Sent from my iPhone using Tapatalk


----------



## Flyer (Jan 25, 2004)

I just bought a 2020 Ram 3500 and it does have parking sensors and a backup camera. Hitch rack (I use a 1UP on the the vehicles) is out of the question since the truck barely fits in the garage as it is. So bed it is. I'm not too crazy about the tailgate pad but I suppose it works well enough. So much to research. If I did a rail and rack system, I lose a lot of the bed functionality I'll look at some of the other bed attachments.


----------



## acer66 (Oct 13, 2010)

I just throw a thick blanket over the gate and tie the bikes in place with a soft bungee cord wrapping it around each top tube.
I am not worried about scratches because the its a work truck and mtb’s are doomed to be scratched but I said soft bungee because my gf bike is a fancy ti one and sometimes we also transport gravel and road bikes.


----------



## MTB_Underdog (Jul 8, 2020)

You're going through a similar progression to what I did over the last year and a half. Started out putting our 5 bikes in the back of our truck. Later used fork mounts on a 2x4. Eventually got tired of pulling wheels every time we went out and got home (plus now we have a mix of boost and quick release spacing) so I got a tailgate pad. Worked fine, but I did scratch up the paint on the downtubes when the bikes were dirty. Put some helicopter tape on the bikes to keep that from getting worse. One thing I didn't like was the opening in the pad didn't line up with the tailgate handle and I couldn't use the backup camera.

Realized I had a problem when we wanted to start visiting the in laws that live in the Asheville area. With the bikes loaded and 5 people in the truck we had no room for gear/clothes/supplies. Since we have 5 bikes it had to be a hanging rack. Did a bunch of research and went with the Velocirax. Like the fact that they used wheel baskets instead of grabbing fork crowns or handlebars. It bounces a little more than I'd like but that is a function of using an adapter because my truck has a 2.5" receiver instead of a 2". Pretty sure it would be a lot more stable on a regular 2" receiver like most 1/2 ton trucks have. Have use of the backup camera again, makes parking WAY easier with a big truck.


----------



## Squeeze (Apr 14, 2015)

I haven't looked into tailgate pads because I assume bikes with cantilever brakes aren't compatible, and we're still running three MTBs with cantis in my family.

The cantilever "arms" would stick out too far, wouldn't they?


----------



## fly4130 (Apr 3, 2009)

Is it no longer possible to back up a vehicle without a camera or sensors? How do people with trucks even tow trailers any more?  

I had a 2x6 with fork mounts on my old S-10. That worked well enough, but you did have to remove the wheel. I used a ratcheting cargo bar to hold down the 2x6. A tailgate pad does seem like the most economical type of hauling device, especially when you get beyond 2 bikes.
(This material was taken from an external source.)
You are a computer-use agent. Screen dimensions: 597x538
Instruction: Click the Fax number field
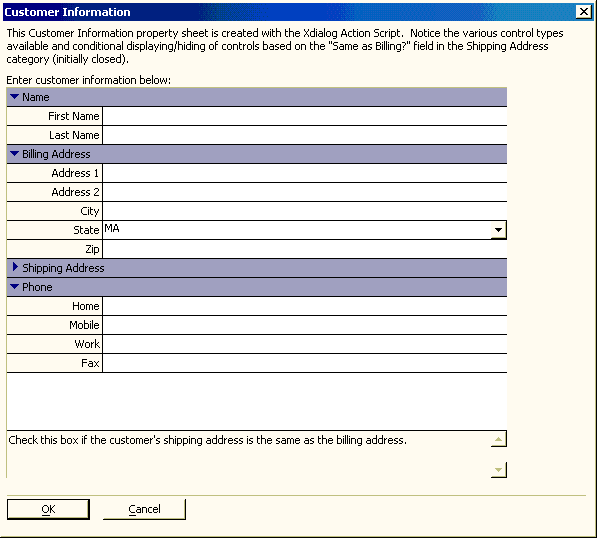(305, 363)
I would personally be leery of highway runs using one without some sort of secondary tie down, but for shuttling or local trips it would be fine. Heck, the moving blanket will too. 
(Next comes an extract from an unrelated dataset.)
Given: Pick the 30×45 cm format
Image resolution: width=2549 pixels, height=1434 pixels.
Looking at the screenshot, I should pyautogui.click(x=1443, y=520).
Another option beyond the vertical hitch racks, albeit expensive, is to mount crossbars above the bed and put roof trays on that. Below the rails would be open for gear and the bikes would be secured in the trays. This would not be a cheap solution.


----------



## Bikeworks (Sep 10, 2020)

Harold said:


> I'm not a fan of tailgate pads, really.
> 
> I used one once on a shuttle (not my truck) and my bike got dinged up bouncing against another bike. The truck we were using was a bit of a beater, so no real worries about dust getting trapped between the pad and the truck.
> 
> ...


I am using a similar method It's cheap, you can set it up how you want (I have L brackets on the wood that fits between the tailgate and bed), and it works really well. Also, it's easily removable.


----------



## Harold (Dec 23, 2003)

fly4130 said:


> Is it no longer possible to back up a vehicle without a camera or sensors? How do people with trucks even tow trailers any more?
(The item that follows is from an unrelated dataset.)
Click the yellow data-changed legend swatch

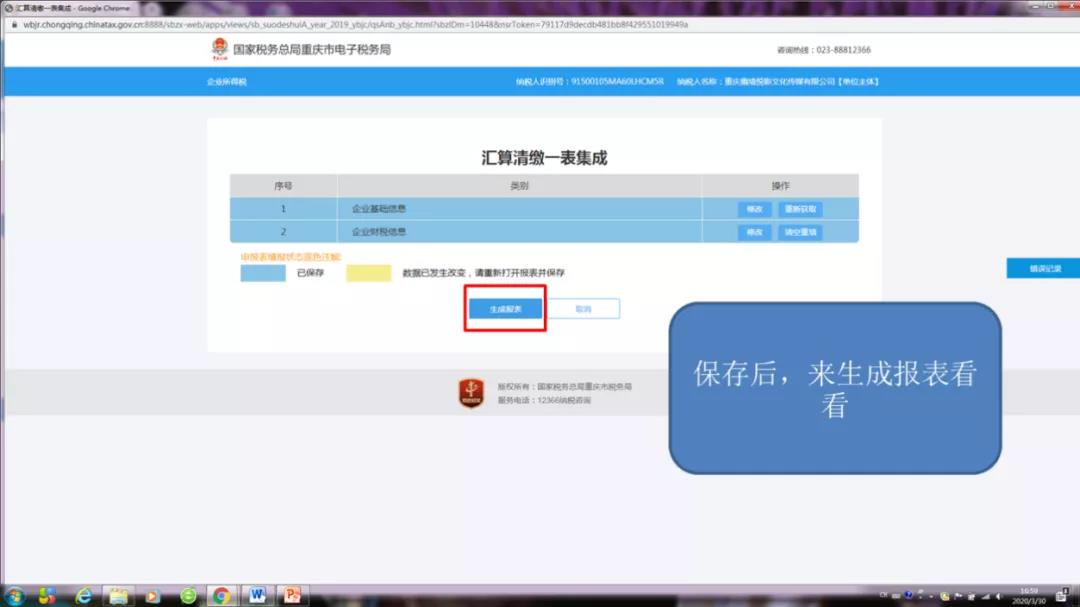pyautogui.click(x=368, y=273)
Visibility around my '19 Ranger is definitely worse than older trucks I've driven. The camera in the back is a huge help, and I'm considering adding another for the front.


----------



## slapheadmofo (Jun 9, 2006)

Squeeze said:


> I haven't looked into tailgate pads because I assume bikes with cantilever brakes aren't compatible, and we're still running three MTBs with cantis in my family.
> 
> The cantilever "arms" would stick out too far, wouldn't they?


Would take about about 1 minute to test it. Probably less.



fly4130 said:


> Is it no longer possible to back up a vehicle without a camera or sensors? How do people with trucks even tow trailers any more?


LOL right? Probably correlates with how so many people can't drive a standard these days.

My kid got his license 2 months ago and and can handle a trailer with my Suburban (no camera, blacked out rear glass) no problem. And drive a stick like a pro of course.


----------



## TheBaldBlur (Jan 13, 2014)

Do the tailgate pads with the segmented blocks for the downtube make a significant improvement in lateral movement (or lack thereof!) vs those that are just straps only?


----------



## dsciulli19 (Apr 14, 2014)

Highly recommend a hitch rack of some type. I have a Yakima HoldUp 2-bike tray style rack that I got for cheap but would consider a Oneup for my next one. If you plan on carrying more than 4 bikes you're into a vertical hitch rack as some have mentioned. I've also seen some "over the bed" style racks that look pretty good as well. The value of having the truck bed open for other gear cannot be understated. 

-DS


----------



## Pasta4lnch (May 29, 2020)

TheBaldBlur said:


> Do the tailgate pads with the segmented blocks for the downtube make a significant improvement in lateral movement (or lack thereof!) vs those that are just straps only?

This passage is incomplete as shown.